### EXTRACTED ENTRIES
- - -

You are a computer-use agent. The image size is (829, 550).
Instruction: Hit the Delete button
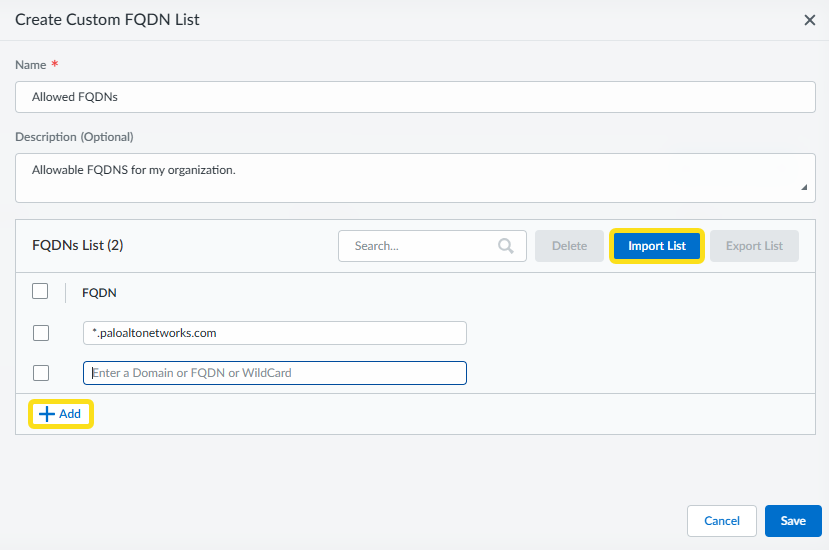tap(569, 246)
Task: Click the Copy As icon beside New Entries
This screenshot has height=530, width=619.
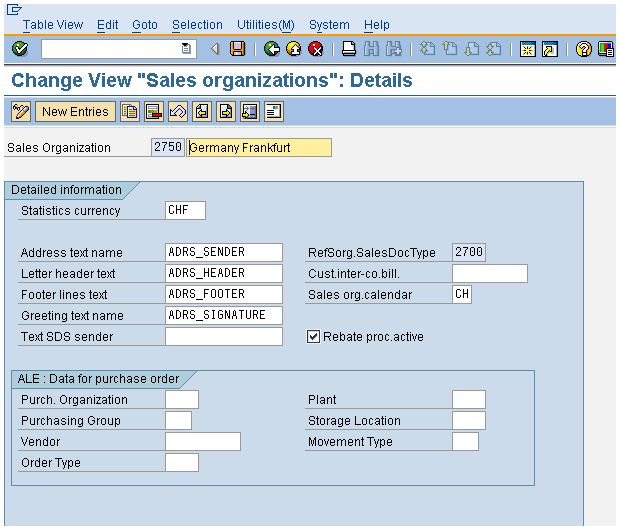Action: pyautogui.click(x=130, y=111)
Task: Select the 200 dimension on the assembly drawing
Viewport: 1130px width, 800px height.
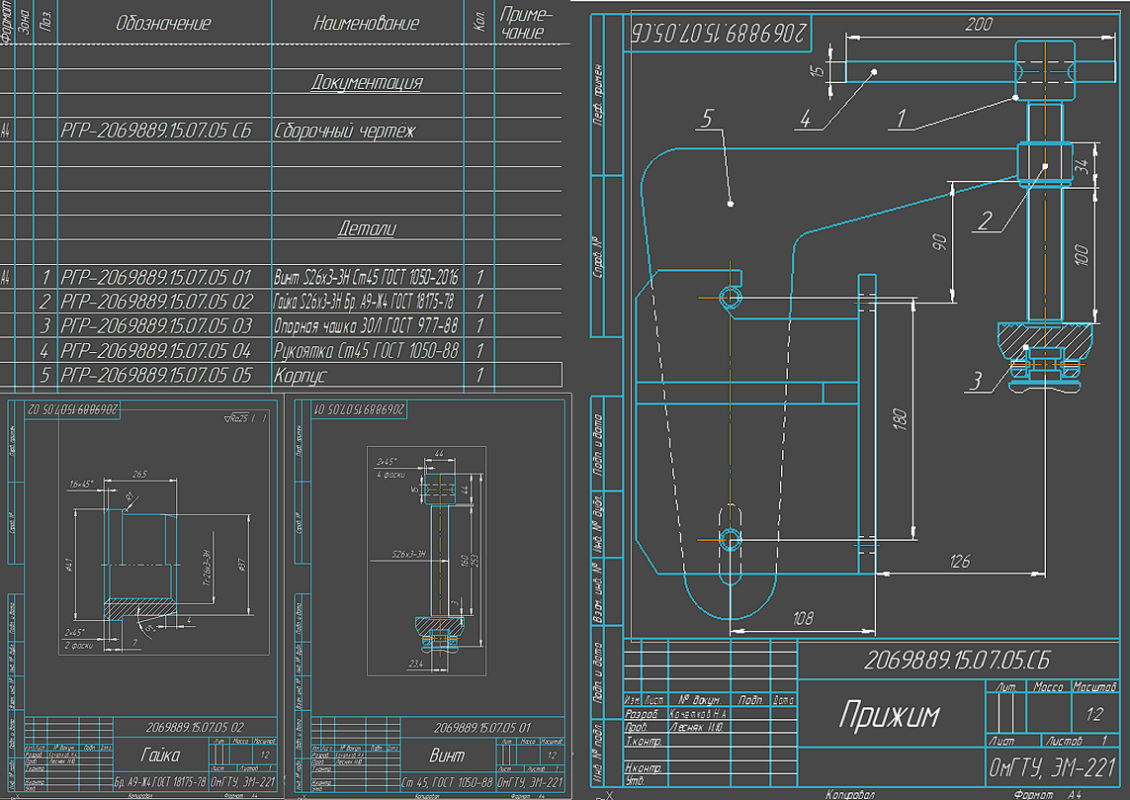Action: tap(978, 24)
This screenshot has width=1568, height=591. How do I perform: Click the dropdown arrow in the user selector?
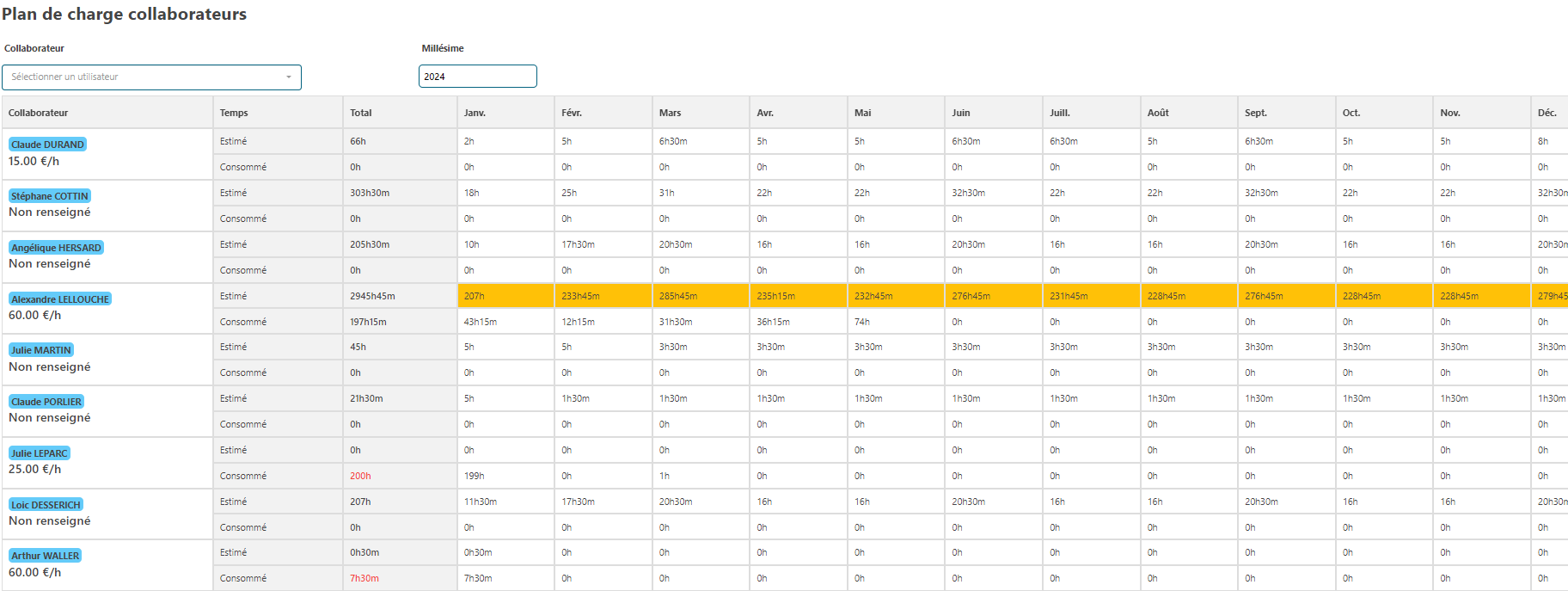(289, 77)
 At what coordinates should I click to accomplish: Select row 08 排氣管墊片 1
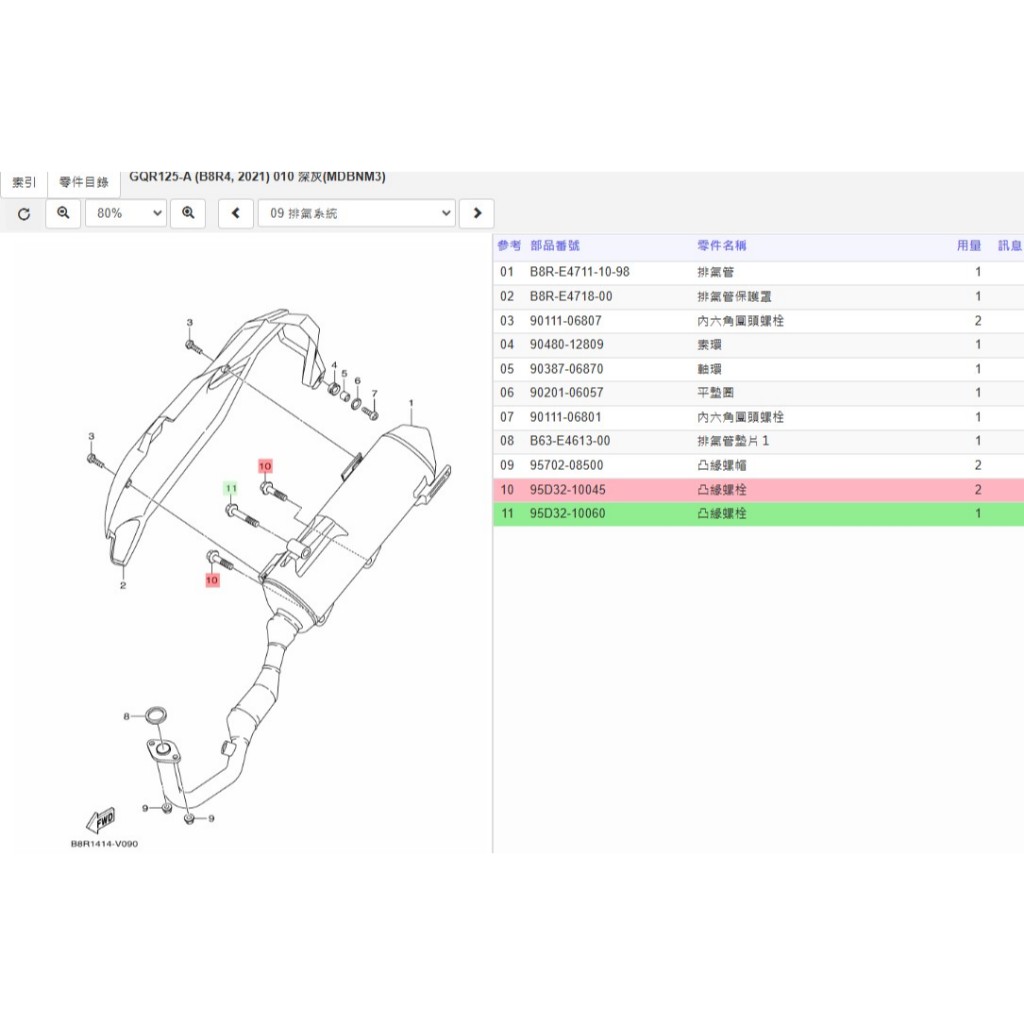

- - -

Make an exact copy of the lines from the one holding "This screenshot has height=530, width=619." through the end of the material, both ends included, and keep the pictures out of it.

This screenshot has height=530, width=619.
Action: pyautogui.click(x=130, y=111)
Task: Select the 200 dimension on the assembly drawing
Viewport: 1130px width, 800px height.
Action: tap(978, 24)
This screenshot has width=1568, height=591. How do I perform: Click the dropdown arrow in the user selector?
(289, 77)
 At what coordinates should I click to accomplish: Select row 08 排氣管墊片 1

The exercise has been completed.